Insights from Narratives of Illness

Semester: 

Spring

Offered: 

2024

Jerome E. Groopman (Harvard Medical School)
First-Year Seminar 23K     4 credits (spring term) 

A physician occupies a unique perch, regularly witnessing life’s great mysteries: the miracle of birth, the perplexing moment of death, and the struggle to find meaning in suffering. It is no wonder that narratives of illness have been of interest to both physician and non-physician writers. This seminar will examine and interrogate both literary and journalistic dimensions of medical writing. The investigation will be chronological, beginning with “classic” narratives by Tolstoy, Chekhov, and Kafka, and then moving on to more contemporary authors such as William Carlos Williams, Richard Selzer, Oliver Sacks, Susan Sontag, and Philip Roth. Controversial and contentious subjects are sought in these writings: the imbalance of power between physician and patient; how different religions frame the genesis and outcome of disease; the role of quackery, avarice, and ego in molding doctors’ behavior; whether character changes for better or worse when people face their mortality; what is normal and what is abnormal behavior based on culture, neuroscience, and individual versus group norms.

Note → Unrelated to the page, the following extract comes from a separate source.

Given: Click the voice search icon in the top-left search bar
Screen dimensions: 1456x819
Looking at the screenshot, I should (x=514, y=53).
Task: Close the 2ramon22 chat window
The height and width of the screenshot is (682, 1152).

The presentation of illness in journalism will be studied in selected readings from the New York Times’ and Boston Globe’s Science sections, as well as periodicals like the New Yorker, The New York Review of Books, Harper’s, and the Atlantic Monthly. The members of the seminar will analyze how the media accurately present the science of medicine or play to “pop culture.” The seminar will study not only mainstream medical journalists, but so called alternative medical writers such as Andrew Weil and celebrity health voices like Gwyneth Paltrow. Patients with different diseases will be invited to speak to the members of the seminar about their experiences. Students will try their hands at different forms of medical writing, such as an editorial on physician-assisted suicide that would appear in a newspaper and a short story that describes a personal or family experience with illness and the medical system.